The grain legumes are members of the family Fabaceae (sub family Papilionoideae). They are mainly herbaceous plants although some are shrubs. They possess stems or vines that are upright, semi-prostrate or prostrate.
They possess a taproot system with laterals. Many species of legumes have nodules in their roots containing bacteria which have the power of fixing atmospheric nitrogen, some of which is then available to the host plant and the soil nitrogen is increased by soughed disintegrating nodules.
In return, the bacteria are supplied with carbohydrates by the host.
The bacteria, Rhizobium app.,which are normally free living in the soil when they do not fix nitrogen, are attracted to the roots of legumes from the seedling stage onwards.
They enter through the root hairs and pass into the cortex. Here they cause the cells to divide. These cells are tetrapliod and produce the nodules, which appear on the surface of the roots.
The size and shape of the nodules vary considerably, but their form is constant for each species of legume.
Effective nodules contain red leghaemoglobin, which can be seen on cutting them across. Ineffective nodules are usually small, hard, spherical and greenish inside. If nodules are ineffective, the bacteria may be parasitic on the host for nitrogen and the legumes must obtain their nitrogen from the soil, in which case they deplete the nitrogen reserves quicker than cereals and grasses.

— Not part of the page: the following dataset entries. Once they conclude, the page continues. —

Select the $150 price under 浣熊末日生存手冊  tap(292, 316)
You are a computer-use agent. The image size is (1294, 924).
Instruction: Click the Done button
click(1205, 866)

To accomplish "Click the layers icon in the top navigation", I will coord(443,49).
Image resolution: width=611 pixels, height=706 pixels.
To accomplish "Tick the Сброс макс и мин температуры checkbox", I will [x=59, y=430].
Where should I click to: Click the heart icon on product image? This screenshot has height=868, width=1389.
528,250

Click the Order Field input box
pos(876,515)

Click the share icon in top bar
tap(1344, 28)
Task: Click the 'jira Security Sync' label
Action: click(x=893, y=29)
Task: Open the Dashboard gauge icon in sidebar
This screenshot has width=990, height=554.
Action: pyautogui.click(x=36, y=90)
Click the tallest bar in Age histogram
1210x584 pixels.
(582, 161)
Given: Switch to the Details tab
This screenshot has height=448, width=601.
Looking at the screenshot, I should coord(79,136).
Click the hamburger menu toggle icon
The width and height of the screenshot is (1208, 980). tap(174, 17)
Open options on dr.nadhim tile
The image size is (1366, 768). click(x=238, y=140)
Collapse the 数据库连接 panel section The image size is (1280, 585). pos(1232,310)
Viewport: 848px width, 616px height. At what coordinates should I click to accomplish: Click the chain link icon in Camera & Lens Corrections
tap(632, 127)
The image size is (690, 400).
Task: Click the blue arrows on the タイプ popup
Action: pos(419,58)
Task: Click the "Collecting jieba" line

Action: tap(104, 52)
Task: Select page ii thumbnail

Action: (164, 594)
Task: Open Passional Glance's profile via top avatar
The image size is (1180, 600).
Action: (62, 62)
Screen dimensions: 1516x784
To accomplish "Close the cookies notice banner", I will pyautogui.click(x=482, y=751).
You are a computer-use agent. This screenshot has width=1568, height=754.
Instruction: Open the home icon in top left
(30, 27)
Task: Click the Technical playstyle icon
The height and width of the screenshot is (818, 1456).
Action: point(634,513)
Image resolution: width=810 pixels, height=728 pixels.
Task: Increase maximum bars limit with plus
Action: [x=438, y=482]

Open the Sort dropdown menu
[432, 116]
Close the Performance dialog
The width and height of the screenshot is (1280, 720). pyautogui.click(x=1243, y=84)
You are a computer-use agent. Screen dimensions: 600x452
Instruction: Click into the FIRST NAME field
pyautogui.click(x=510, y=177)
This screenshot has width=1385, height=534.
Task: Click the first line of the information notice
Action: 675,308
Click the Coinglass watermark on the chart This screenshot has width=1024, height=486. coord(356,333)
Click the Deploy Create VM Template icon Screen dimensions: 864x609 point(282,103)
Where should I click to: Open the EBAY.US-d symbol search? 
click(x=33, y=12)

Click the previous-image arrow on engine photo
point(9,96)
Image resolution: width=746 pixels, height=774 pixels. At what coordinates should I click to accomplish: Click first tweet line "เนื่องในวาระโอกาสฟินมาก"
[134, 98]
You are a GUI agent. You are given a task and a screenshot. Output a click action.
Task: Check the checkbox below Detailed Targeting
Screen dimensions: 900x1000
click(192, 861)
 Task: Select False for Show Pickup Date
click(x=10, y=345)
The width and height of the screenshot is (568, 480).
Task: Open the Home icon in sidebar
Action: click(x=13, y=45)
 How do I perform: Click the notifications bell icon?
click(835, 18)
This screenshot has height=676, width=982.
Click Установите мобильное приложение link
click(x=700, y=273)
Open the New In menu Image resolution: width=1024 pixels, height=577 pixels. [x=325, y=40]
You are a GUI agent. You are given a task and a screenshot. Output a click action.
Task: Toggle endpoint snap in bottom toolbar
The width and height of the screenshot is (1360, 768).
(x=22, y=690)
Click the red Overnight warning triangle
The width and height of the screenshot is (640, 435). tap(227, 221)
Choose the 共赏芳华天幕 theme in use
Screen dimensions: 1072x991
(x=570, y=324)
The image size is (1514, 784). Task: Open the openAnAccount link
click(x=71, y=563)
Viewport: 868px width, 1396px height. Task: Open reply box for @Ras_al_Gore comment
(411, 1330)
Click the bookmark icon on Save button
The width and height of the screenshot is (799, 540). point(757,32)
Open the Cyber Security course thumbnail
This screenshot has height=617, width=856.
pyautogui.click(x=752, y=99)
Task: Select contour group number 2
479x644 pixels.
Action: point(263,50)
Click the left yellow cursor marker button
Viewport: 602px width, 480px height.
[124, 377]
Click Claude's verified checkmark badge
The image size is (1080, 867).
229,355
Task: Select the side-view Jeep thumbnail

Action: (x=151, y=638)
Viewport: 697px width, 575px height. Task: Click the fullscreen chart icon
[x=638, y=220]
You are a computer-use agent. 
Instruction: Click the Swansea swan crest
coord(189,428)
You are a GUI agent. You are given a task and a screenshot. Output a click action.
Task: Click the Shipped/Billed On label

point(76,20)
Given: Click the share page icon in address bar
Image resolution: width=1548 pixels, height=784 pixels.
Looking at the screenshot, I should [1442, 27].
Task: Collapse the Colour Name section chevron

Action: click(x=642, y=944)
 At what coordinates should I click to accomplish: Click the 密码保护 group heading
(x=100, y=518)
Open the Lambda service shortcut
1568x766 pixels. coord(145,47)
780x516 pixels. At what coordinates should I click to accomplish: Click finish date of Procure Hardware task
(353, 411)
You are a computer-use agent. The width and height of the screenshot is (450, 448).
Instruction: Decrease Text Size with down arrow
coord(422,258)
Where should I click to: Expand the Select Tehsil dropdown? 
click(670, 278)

The leaves are usually alternate and compound; trifoliate or pinnate. A fairly common feature throughout the family is the presence of a pulvinus at the base of the leaflets and petiole giving a degree of flexibility to the various parts of the leaf.
The flowers are mostly hermaphrodite with five sepals and five petals. Ovary is superior with a single carpel, bearing a single row of ovules. This is surmounted by a bent style, the tip of which broadens out into the stigmatic surface.
The flowers are subtended by bracts, which vary in size and degree of persistence. The structure of the flower has a resistance to a butterfly.
The fruit is usually a legume or pod, splitting along dorsal or ventral sutures or both; sometimes indehiscent as in groundnut. The fruits are many seeded but in a few species, may be one seeded.
The seeds vary in size, shape and color; endosperm is usually absent.
Legumes are next in importance to cereals as source of human food and contain more protein than any other plant product.
Most are grown for their dry seeds and their low moisture content and hard testa permit storage over long periods.
Legumes cultivated especially for their mature seeds for human consumption are called pulses or grain legumes, but the immature seeds of the young pods and leaves are also eaten as vegetables.
The vegetative parts of grain legumes are commonly fed to livestock after their seeds have been harvested; species which are cultivated only to feed livestock are called fodder or forage legumes, or if they are grown in mixtures with pasture grasses, pasture legumes.
Forage or pasture legumes will not be considered here. The most commonly grown legume crops grown in the tropics to be considered are cowpea, groundnut, pigeon pea and soybean.